The way Amponsah defied archetypes gave me an opening to cease playing my own tiresome role. I knew he was overwhelmed with work, and there was no one to clean his classroom. So I made a plan. One day, after I finished administrative work at the school, I pocketed his keys. At midnight I returned. By flashlight, I stacked desks and benches to one side, swept and swept again. I churned up red dirt from the concrete, washing it away with buckets of water. I scrubbed tiny hand-prints off of walls.
I hoped the help would augment the well-being of students and teacher alike. I also wanted to repay his open-hearted hard work with practical support.
At seven, Amponsah arrived. I was sweeping the porch. “You did a nice job,” he told me. Silently, he helped with the last of the cleaning. Then he paused. “You did very good work,” he said again.
The only portable solution is to understand that each place has its own answers to complex problems; international help is always limited.
I was too fatigued to say much. But my thoughts were reminiscent of Pailey’s critiques. About Africans, she wrote, “While we welcome genuine collaboration, we remain our own heroes and heroines.” Discourses around Africa too often cast Africans as bit players in some foreigner’s exotic adventure. Here, Amponsah was the protagonist. It was his school; I was a footnote in his story.
BAND AID IS A mere footnote, too. The song funnels Western cash to fight Ebola, addressing the profound inequality that hinders Africans’ own efforts against the disease. But few West Africans are actually listening to Geldof’s sappy choir. To them, the song is hardly worth noting. On the other hand, the song Pailey name-checked, “Africa Stop Ebola,” has been widely played in West Africa. Its lyrics present health messages to people at risk—an entirely different goal than Band Aid. Its importance is in public health, not fundraising.
There is no one solution that makes sense. Attempts to roll out developments worldwide are often wasteful. The only portable solution is to understand that each place has its own answers to complex problems; international help is always limited.

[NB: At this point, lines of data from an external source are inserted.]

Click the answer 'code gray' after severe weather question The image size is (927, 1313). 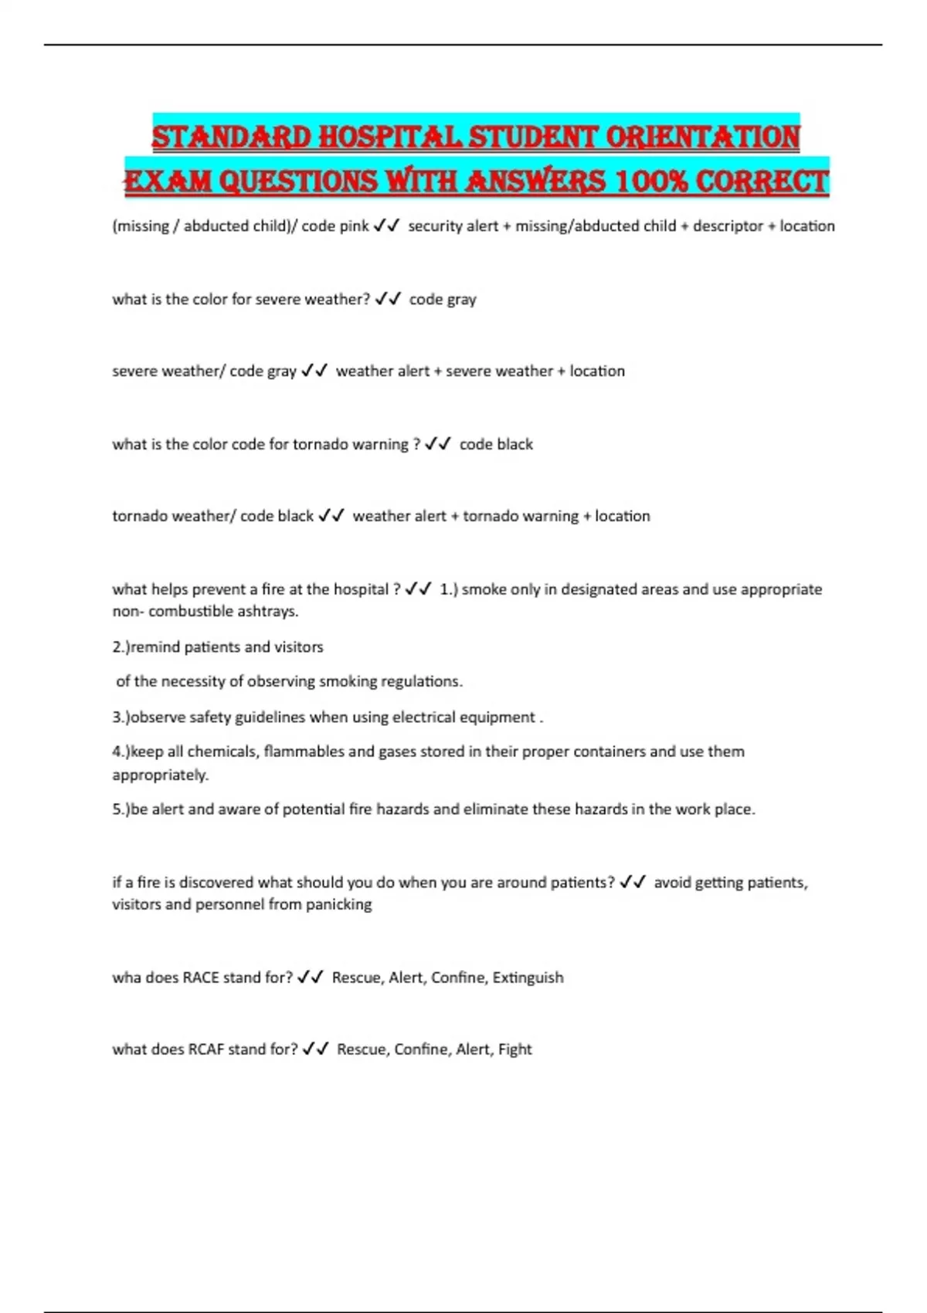[x=443, y=300]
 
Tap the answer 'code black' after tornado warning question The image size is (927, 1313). [x=496, y=445]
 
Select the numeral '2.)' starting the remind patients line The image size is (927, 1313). [x=121, y=647]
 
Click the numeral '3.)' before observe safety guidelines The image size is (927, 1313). [x=121, y=718]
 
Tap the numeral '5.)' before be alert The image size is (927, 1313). [x=121, y=809]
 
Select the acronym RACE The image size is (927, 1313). [x=200, y=978]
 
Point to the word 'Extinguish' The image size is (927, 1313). [x=528, y=978]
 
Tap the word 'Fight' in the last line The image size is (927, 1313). [x=514, y=1050]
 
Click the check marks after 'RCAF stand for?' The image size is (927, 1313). [x=316, y=1049]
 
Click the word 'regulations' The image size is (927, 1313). [x=423, y=681]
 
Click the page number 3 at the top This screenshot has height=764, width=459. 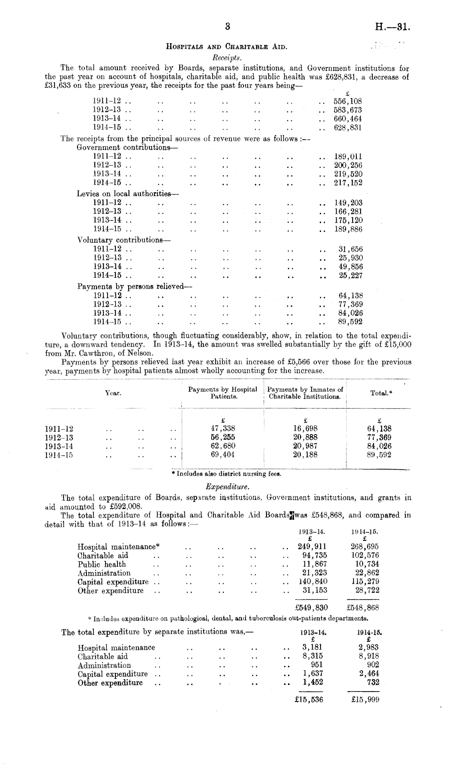coord(227,27)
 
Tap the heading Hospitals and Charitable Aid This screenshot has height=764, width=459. coord(227,47)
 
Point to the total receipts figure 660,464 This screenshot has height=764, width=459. coord(348,119)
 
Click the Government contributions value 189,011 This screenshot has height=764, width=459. coord(348,157)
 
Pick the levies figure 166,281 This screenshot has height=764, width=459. coord(348,211)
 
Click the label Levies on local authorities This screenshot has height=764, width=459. coord(124,193)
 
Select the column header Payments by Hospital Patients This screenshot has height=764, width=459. coord(222,393)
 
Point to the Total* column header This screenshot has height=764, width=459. coord(381,393)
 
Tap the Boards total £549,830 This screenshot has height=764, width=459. coord(309,607)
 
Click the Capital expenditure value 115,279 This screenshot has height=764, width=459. coord(364,582)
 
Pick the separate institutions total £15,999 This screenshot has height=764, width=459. coord(363,700)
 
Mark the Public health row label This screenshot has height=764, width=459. coord(102,564)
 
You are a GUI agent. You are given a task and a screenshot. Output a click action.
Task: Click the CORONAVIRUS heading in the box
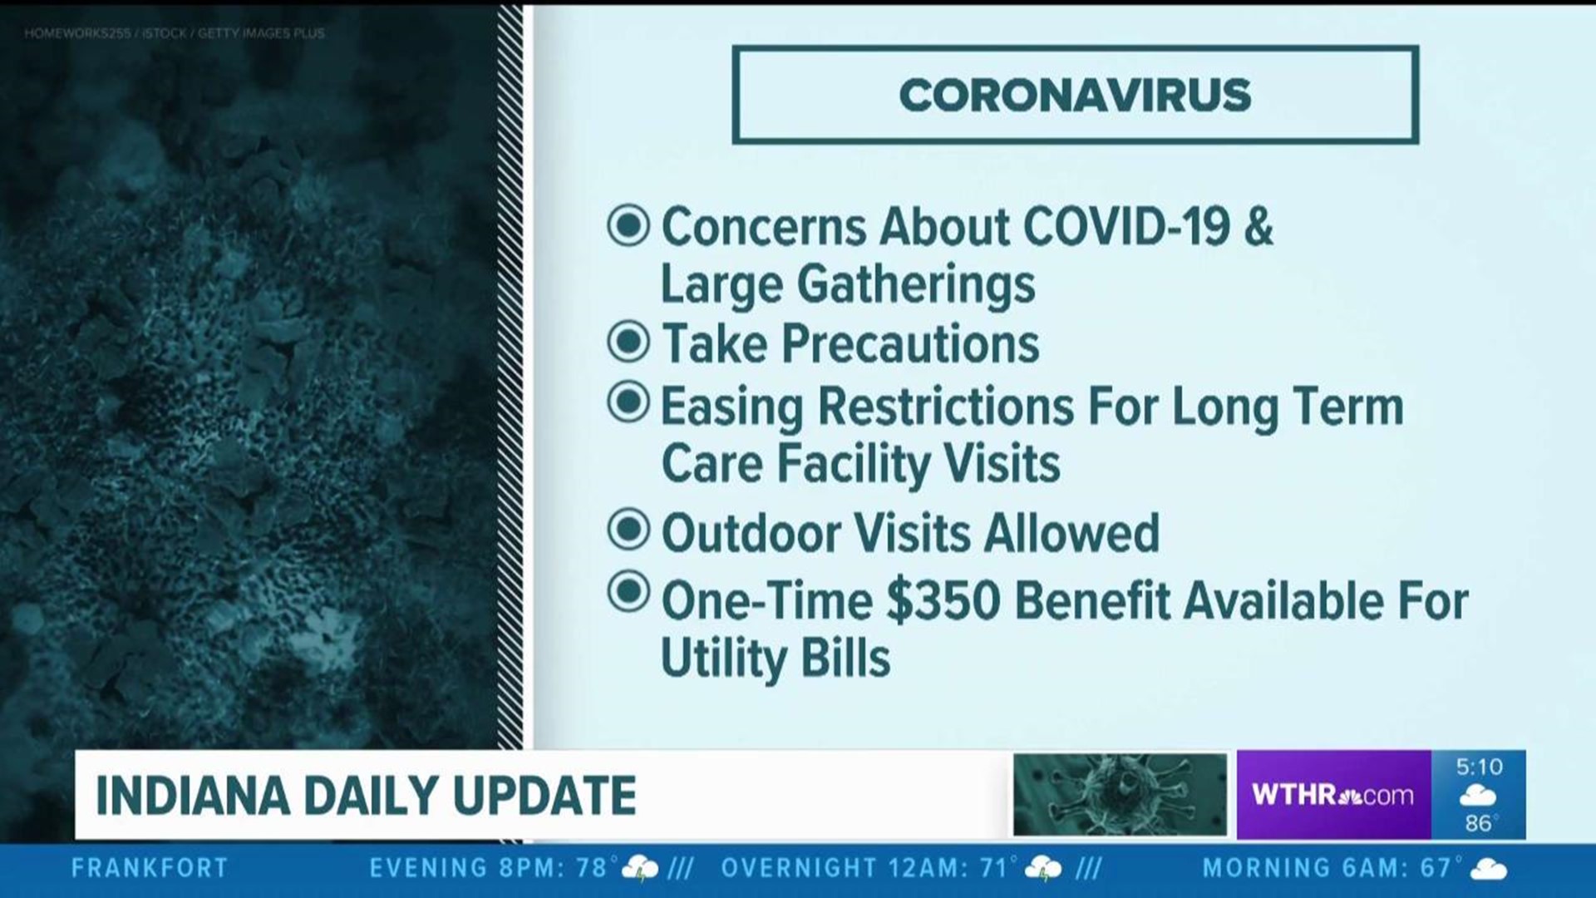click(1075, 95)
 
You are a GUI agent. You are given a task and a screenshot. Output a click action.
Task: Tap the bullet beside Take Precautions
click(628, 341)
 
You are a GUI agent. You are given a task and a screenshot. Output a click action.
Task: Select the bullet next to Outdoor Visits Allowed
click(628, 529)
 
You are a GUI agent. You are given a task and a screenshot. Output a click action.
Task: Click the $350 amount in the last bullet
click(943, 601)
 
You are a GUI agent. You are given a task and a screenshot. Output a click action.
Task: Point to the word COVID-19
click(1126, 226)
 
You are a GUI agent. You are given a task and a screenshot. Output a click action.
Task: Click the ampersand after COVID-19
click(1259, 226)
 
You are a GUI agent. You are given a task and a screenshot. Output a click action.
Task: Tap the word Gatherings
click(916, 285)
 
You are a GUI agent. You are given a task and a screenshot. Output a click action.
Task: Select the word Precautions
click(910, 344)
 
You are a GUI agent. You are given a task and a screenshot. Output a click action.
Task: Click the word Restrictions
click(946, 407)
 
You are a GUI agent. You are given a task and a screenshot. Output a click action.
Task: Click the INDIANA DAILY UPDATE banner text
click(367, 796)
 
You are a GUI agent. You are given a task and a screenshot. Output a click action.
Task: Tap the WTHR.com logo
click(1332, 795)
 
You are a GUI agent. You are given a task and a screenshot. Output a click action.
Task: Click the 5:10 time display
click(1480, 767)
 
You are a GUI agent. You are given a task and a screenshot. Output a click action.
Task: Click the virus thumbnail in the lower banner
click(1120, 795)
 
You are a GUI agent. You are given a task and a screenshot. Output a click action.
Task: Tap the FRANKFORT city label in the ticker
click(150, 869)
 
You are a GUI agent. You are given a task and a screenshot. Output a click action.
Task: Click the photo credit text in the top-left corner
click(175, 33)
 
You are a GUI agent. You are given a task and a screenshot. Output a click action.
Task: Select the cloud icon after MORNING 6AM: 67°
click(1489, 870)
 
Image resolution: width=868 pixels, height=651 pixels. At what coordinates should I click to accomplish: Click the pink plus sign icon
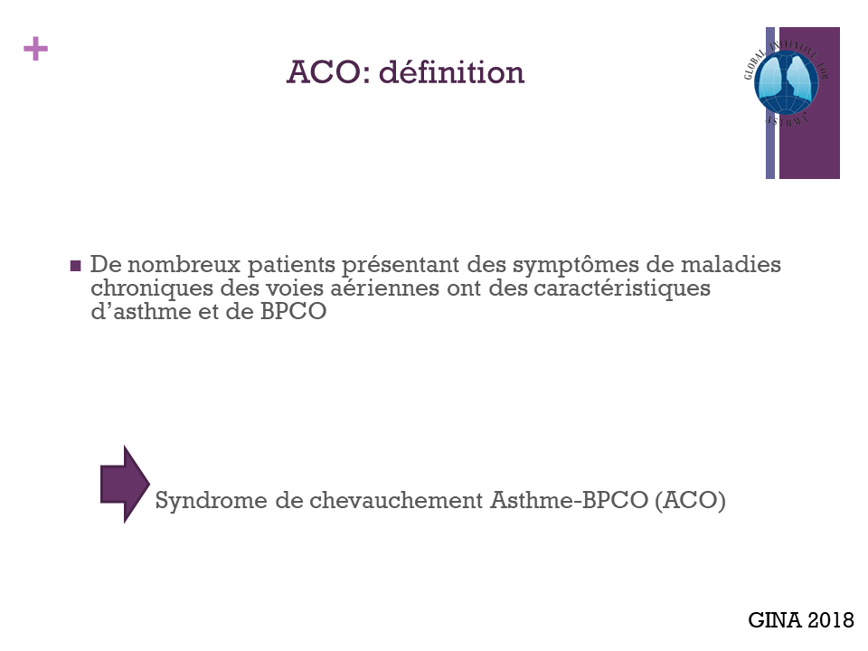click(x=35, y=49)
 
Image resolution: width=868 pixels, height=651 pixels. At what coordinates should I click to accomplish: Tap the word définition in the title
click(x=451, y=72)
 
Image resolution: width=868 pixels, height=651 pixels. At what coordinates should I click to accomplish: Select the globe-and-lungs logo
click(x=786, y=82)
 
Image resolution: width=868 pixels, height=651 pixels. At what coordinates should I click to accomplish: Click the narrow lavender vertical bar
click(x=770, y=103)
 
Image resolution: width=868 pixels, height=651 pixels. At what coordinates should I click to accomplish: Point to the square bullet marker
click(x=76, y=266)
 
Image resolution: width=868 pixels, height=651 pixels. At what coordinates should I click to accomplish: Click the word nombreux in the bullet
click(x=184, y=265)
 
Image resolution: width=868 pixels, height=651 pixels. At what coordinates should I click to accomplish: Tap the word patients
click(x=291, y=266)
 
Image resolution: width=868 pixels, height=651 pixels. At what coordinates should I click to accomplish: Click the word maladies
click(x=731, y=265)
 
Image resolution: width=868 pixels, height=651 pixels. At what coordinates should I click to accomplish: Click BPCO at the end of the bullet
click(x=293, y=311)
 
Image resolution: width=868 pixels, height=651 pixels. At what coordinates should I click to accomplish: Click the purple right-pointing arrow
click(x=125, y=485)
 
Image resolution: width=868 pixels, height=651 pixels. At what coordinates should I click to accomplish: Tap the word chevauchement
click(x=396, y=500)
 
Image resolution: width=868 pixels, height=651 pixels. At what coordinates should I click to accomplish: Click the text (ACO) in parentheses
click(x=690, y=500)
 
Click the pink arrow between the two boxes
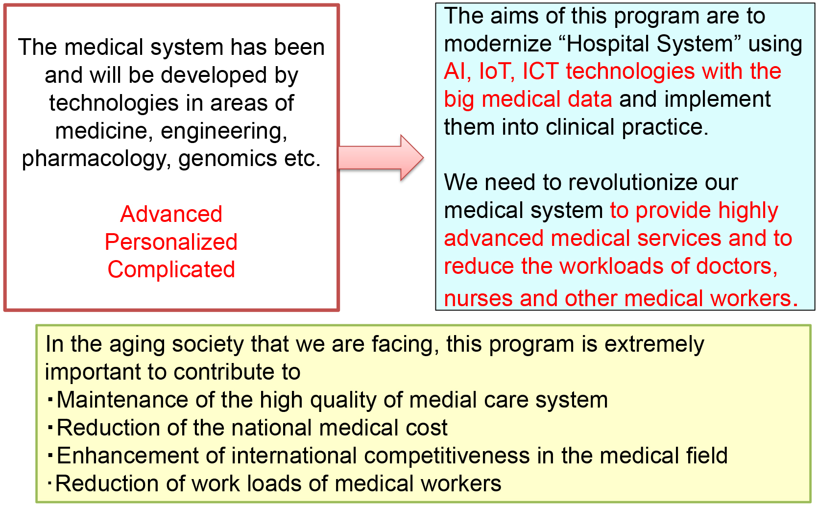point(381,158)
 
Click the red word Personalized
point(171,241)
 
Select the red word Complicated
point(171,270)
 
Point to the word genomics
point(227,159)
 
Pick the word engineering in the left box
point(224,131)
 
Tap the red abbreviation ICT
point(540,71)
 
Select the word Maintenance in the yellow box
point(122,400)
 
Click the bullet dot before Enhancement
point(50,455)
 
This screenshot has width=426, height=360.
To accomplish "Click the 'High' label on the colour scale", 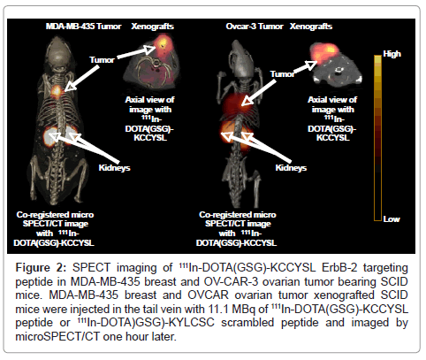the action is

The role a person can play is similarly constrained. In Ghana, I often had little choice but to accept how most people saw me—not as a genuine collaborator, but rather as a semi-useless money tree. Although Samuel Amponsah gave me hope that genuine exchanges were possible, it was clear that mere awareness is not enough to stop widespread misunderstanding. To alter our relationships also requires ameliorating global economic inequality. The same shift is necessary to address Ebola and its aftermath.
Change may be slow in coming. When I finished cleaning Amponsah’s classroom, I departed to meetings about fundraising. My African co-workers suggested the best solution was foreigners who would pay to simply be present. To fund Amponsah’s wages, they argued, we needed voluntourists.